The medical team set out at 0630 for the remote village of Nyamboi. The chiefs and elders were waiting to greet us and we quickly moved to the greeting ceremony where the chief’s closing remarks were, “I pray this consistent relationship will endure forever.” My Amelia presented a gift to the chief; Elise, our star pharmacy student, presented a football to the village; and our birthday girl presented a gift for the chief’s wife. Renee celebrated her birthday with us and Nyamboi village invited about a thousand people to her party!
Our logistics team had their work cut out for them today as the crowd was very large and loud and pressing in constantly. They have a very tough job.
Our triage team of Sandra, Greg and Les did a great job screening the crowd, deciding who could be treated for minor ailments and sent home, and who needed to be seen by the doctors.
Before our nursing station was even set up, the whistle blew. The whistle sounds when there is a major emergency. Every day we have one physician assigned to deal with emergencies and they respond together with Greg, our advanced care paramedic, and one of our nurses. Two unresponsive kids with severe malaria were carried in as Dr. Charlie got to work. Soon thereafter a man having severe angina and heart failure arrived. It was no coincidence that Dr. Charlie is a cardiac specialist. Set up or not, the team was ready. That is one thing I love about this group of people — they are always ready, always prepared for anything.
All team members worked extremely hard in extremely hot and loud conditions today and provided such compassionate and excellent care to a large number of patients. We thank God that all the critical patients turned around in time to go home.
The eye team tells us they had awesome day as all systems were running effectively and the volunteer eye team — now called “Badama” (Barb, Dan, and Margaret) — have really caught on to their new roles. Back the compound, Dr. Angela and Marion restored sight to 2 patients with glaucoma and dealt with some eye emergencies.
Our surgical team started their day with an unexpectedly challenging case that required all hands on deck. Dan was so impressed with the teamwork that is necessary when working in our low-resource conditions here. Twenty-three lives were changed in that OR today.

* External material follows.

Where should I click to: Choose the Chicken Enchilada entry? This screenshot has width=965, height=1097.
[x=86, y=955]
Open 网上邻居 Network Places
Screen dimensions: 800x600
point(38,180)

At dinner, each team leader designates someone to report to the group on how their day went. We share about the patients we meet, the challenges we face, and of course there is always a lot of laughter as we hear about things like … wedding proposals (Sue has had 3!), dental drama (Francois), aches and pains that surgeons didn’t know they had (Dan), and happy dances over simple things like power (Sherry) or frozen Fandago at lunch (all of us).
I am so thankful to God that our team’s health has been wonderful. The only exception is that latrine phobia has kicked in. It is real and is it quite common to hear team members wishing each other luck as they pass one another on the latrine path. Dr. Carlye, our team doc, kindly ran a constipation clinic after dinner and it was appreciated by many. Our gazebo is now buzzing with excitement as Esther the local seamstress is selling her cloth for the outfit she will make for many of us.
Well, 0545 is coming very quickly and it is time to rest. As they say in Ghana, may God grant us tomorrow.
Much love to everyone back home — we appreciate your support and comments that feel like a little lifeline to home.